CCL5 levels increased markedly in reactive astrocytes. (a, b) RT-PCR analysis of 10 upregulated (a) and downregulated (b) genes between reactive astrocytes and resting astrocytes. n = 5 biologically independent primary astrocytes cultures. GAPDH was used as an internal control. Two-way ANOVA with Bonferroni multiple comparisons test. (c) RT-PCR analysis of CCL5 mRNA expression levels in the hemorrhagic perifocal area at 1, 3, 7, and 14 days after ICH. n = 4 mice in Sham/D1/D3 groups (all male), n = 3 mice in D7 and D14 groups (all male). GAPDH was used as an internal control.

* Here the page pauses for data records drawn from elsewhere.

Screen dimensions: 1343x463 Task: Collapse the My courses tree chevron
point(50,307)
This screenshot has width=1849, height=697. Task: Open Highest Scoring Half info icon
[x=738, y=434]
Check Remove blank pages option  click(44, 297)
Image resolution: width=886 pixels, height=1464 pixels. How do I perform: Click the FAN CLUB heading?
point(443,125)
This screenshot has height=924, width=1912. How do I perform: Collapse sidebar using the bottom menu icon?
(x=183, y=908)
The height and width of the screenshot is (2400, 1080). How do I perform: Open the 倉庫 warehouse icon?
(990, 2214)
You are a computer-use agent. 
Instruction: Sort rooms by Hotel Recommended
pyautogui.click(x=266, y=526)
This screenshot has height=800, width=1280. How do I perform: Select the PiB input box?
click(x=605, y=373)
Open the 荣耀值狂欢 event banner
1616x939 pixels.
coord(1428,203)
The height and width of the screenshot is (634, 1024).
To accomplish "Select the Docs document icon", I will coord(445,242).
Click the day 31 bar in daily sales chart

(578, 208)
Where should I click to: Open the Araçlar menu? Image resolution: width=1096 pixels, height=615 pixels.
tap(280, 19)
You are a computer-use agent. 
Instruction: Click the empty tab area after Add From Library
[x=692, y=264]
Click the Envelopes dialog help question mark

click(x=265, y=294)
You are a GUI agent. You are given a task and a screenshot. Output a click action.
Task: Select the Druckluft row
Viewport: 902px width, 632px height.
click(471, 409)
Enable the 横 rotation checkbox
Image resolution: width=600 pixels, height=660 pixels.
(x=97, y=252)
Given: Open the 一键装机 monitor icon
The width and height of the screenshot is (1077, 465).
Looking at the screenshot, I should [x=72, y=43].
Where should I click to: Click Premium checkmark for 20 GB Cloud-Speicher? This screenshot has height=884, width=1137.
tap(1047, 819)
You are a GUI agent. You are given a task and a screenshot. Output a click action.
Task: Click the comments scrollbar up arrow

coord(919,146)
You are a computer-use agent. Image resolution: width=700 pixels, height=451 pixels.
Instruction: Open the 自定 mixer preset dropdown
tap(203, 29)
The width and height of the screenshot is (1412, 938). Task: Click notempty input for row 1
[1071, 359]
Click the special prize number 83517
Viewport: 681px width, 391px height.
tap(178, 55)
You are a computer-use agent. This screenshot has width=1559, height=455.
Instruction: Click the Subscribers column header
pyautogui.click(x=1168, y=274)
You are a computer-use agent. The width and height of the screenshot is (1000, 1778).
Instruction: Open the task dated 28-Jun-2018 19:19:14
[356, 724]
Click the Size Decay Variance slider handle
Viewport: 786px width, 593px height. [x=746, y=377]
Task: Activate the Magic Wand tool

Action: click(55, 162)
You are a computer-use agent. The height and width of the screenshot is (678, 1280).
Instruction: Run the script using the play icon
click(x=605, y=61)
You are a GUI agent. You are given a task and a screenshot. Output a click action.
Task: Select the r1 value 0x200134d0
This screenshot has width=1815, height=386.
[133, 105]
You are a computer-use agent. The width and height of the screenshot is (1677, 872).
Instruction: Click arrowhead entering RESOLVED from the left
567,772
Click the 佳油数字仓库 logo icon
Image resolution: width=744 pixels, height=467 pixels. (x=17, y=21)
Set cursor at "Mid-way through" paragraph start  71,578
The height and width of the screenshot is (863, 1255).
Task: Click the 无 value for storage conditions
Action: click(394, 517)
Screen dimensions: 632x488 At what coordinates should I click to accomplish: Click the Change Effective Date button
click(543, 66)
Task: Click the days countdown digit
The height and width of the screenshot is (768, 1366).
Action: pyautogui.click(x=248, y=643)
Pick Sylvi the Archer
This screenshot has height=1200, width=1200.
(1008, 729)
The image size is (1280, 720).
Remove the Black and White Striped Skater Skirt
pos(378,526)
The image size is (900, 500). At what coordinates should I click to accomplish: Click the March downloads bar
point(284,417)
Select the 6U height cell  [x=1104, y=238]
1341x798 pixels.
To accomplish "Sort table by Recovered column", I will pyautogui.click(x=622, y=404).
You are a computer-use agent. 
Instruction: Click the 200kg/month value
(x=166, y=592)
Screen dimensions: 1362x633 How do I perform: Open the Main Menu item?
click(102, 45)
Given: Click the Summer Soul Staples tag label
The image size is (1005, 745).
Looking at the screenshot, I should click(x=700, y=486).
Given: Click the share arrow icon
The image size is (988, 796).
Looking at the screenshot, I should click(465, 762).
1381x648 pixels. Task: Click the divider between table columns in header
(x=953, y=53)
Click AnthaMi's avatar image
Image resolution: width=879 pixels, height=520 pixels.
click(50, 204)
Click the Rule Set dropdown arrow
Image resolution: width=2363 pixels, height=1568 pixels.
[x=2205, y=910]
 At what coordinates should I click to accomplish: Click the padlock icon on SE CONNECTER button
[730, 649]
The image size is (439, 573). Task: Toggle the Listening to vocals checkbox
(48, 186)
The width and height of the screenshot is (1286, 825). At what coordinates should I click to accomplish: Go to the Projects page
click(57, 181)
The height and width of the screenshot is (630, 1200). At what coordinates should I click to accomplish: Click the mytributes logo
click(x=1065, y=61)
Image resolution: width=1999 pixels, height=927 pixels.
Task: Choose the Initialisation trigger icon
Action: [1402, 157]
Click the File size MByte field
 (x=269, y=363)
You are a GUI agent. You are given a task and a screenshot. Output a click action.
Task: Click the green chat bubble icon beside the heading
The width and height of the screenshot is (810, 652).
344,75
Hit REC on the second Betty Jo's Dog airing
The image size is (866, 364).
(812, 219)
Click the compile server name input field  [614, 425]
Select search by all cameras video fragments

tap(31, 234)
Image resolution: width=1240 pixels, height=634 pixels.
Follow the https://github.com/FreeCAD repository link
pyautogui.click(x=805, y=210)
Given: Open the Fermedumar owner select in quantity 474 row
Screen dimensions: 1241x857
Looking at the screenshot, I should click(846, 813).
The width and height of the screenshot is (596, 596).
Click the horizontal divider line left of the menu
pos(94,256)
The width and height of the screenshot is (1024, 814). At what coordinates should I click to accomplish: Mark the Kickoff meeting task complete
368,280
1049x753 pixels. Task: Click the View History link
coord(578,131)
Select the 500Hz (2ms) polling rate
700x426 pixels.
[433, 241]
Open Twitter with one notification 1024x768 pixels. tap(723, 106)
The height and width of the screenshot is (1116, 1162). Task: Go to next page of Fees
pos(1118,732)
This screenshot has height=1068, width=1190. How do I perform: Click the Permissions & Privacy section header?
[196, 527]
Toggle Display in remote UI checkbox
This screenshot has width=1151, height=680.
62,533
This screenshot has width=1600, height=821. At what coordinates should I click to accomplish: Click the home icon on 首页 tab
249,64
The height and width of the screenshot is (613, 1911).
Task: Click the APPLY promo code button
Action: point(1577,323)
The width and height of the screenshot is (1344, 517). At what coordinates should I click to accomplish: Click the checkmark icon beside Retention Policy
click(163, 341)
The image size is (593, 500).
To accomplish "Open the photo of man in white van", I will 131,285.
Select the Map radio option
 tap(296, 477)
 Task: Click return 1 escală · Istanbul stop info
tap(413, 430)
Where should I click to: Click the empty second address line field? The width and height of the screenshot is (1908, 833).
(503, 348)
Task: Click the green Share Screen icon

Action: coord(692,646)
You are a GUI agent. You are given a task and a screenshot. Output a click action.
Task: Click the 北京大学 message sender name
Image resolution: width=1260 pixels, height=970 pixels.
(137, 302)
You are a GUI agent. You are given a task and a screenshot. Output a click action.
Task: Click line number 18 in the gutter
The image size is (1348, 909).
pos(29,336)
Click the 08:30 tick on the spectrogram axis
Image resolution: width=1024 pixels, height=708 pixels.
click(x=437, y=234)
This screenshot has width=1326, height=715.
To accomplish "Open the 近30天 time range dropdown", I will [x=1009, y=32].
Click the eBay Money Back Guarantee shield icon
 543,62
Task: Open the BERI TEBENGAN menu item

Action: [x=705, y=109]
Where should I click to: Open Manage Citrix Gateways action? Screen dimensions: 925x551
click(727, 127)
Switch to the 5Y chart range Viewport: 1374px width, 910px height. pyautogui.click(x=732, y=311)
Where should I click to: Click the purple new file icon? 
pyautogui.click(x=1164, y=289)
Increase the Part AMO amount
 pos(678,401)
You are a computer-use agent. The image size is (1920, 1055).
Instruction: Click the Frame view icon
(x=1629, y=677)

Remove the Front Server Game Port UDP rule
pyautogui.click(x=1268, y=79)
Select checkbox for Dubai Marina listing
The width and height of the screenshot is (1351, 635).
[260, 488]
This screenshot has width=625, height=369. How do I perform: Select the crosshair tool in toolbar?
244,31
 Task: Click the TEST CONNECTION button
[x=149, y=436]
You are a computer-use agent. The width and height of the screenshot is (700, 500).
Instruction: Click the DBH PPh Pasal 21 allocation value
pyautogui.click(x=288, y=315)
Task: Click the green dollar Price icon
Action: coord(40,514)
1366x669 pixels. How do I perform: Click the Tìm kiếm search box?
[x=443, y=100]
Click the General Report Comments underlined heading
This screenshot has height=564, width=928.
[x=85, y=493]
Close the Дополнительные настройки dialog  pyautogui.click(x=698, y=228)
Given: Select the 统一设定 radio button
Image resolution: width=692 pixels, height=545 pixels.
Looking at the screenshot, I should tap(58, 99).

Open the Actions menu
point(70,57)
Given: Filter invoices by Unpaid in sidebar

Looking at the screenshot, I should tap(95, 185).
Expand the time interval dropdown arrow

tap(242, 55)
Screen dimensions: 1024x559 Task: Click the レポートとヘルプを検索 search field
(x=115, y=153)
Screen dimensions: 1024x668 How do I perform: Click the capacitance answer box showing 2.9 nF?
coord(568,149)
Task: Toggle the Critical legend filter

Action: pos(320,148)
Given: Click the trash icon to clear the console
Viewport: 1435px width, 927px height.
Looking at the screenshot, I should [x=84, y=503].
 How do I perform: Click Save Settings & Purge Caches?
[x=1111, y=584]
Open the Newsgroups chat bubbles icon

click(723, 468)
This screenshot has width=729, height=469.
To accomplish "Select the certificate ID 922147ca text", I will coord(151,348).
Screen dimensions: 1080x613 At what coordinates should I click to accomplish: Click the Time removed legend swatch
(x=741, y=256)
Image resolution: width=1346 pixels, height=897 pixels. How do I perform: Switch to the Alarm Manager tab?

One-way ANOVA with Dunnett’s multiple comparisons test. (d) Representative immunoblots of CCL5 protein expression levels in the hemorrhagic perifocal area at 1, 3, 7, and 14 days after ICH. (e) Quantification of CCL5 protein expression levels in the hemorrhagic perifocal area at 1, 3, 7, and 14 days after ICH. n = 4 mice in Sham/D1/D7/D14 groups (all male), n = 3 mice in D3 group (all male). β-actin was used as an internal control. One-way ANOVA with Dunnett’s multiple comparisons test. (f) Representative immunostaining images of CCL5 (red) with astrocytes (GFAP, green), microglia (Iba-1, green), neurons (NeuN, green), and ECs (CD31, green) in the hemorrhagic perifocal area at day 3 of ICH. Above scale bar = 50 μm, below scale bar = 10 μm and (g) Representative RNAscope images of CCL5 mRNA (red) with astrocytes (GFAP, green), microglia (Iba-1, green), neurons (NeuN, green), and ECs (CD31, green) in the hemorrhagic perifocal area at day 3 of ICH. Scale bar = 10 μm. Arrows indicated the colocalization of astrocytes, microglia, and neurons with CCL5 mRNA, respectively. All data are presented as mean ± SD. **p < 0.01, ***p < 0.001.